◆ **JOB**: In the material, take the lines from the one with "nos partenaires (fournisseurs)" up to and including the one with "564, 526, 572)", and write them out again with "clicked" switched to "selected" and nothing else altered.

Entries on target coordinates

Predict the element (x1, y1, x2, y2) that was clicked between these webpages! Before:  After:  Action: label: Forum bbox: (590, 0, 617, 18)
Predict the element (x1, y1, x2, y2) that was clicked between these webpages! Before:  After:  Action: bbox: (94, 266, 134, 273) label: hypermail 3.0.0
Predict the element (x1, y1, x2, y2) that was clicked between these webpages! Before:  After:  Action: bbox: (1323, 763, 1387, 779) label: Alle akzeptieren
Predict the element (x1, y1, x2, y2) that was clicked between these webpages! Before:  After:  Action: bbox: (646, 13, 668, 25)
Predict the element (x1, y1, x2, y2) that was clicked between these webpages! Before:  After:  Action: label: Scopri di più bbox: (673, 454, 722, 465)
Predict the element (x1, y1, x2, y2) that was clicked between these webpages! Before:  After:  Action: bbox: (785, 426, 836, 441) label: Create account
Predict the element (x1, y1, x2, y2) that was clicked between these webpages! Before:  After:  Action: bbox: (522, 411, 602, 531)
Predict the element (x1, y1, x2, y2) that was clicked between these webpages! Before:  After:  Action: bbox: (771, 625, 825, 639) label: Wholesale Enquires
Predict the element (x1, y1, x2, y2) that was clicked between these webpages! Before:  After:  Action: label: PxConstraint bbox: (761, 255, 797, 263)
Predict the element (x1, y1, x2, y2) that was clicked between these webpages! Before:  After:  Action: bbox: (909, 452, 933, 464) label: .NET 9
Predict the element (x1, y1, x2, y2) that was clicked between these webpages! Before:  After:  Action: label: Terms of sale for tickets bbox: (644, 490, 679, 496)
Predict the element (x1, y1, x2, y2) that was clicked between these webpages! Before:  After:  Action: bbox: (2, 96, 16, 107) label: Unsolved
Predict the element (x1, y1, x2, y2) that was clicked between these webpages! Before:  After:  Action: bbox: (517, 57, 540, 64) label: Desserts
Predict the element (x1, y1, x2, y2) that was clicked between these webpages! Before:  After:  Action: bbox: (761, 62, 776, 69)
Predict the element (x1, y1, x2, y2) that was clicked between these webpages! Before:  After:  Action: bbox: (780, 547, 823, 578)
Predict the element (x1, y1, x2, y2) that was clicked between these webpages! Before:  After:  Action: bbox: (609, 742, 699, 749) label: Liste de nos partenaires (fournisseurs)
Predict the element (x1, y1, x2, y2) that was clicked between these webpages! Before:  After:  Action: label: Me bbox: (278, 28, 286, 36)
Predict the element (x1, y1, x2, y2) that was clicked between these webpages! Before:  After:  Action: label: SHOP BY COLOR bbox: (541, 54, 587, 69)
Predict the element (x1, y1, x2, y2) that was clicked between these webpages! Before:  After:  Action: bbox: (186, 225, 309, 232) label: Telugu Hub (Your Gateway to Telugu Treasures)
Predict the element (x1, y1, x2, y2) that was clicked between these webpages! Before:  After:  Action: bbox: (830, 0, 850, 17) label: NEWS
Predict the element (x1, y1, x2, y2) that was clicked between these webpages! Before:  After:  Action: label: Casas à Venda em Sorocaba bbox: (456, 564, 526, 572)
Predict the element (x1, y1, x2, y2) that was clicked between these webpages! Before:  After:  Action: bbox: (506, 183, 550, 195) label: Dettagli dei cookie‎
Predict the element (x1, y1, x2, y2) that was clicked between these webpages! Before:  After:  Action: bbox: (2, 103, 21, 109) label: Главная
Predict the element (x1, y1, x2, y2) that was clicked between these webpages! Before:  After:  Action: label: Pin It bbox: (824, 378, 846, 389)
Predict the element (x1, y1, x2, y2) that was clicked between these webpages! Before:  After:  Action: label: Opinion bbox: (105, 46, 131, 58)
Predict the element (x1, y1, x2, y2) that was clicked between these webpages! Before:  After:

◆ **SOLUTION TO THE EXERCISE**:
Predict the element (x1, y1, x2, y2) that was selected between these webpages! Before:  After:  Action: bbox: (609, 742, 699, 749) label: Liste de nos partenaires (fournisseurs)
Predict the element (x1, y1, x2, y2) that was selected between these webpages! Before:  After:  Action: label: Me bbox: (278, 28, 286, 36)
Predict the element (x1, y1, x2, y2) that was selected between these webpages! Before:  After:  Action: label: SHOP BY COLOR bbox: (541, 54, 587, 69)
Predict the element (x1, y1, x2, y2) that was selected between these webpages! Before:  After:  Action: bbox: (186, 225, 309, 232) label: Telugu Hub (Your Gateway to Telugu Treasures)
Predict the element (x1, y1, x2, y2) that was selected between these webpages! Before:  After:  Action: bbox: (830, 0, 850, 17) label: NEWS
Predict the element (x1, y1, x2, y2) that was selected between these webpages! Before:  After:  Action: label: Casas à Venda em Sorocaba bbox: (456, 564, 526, 572)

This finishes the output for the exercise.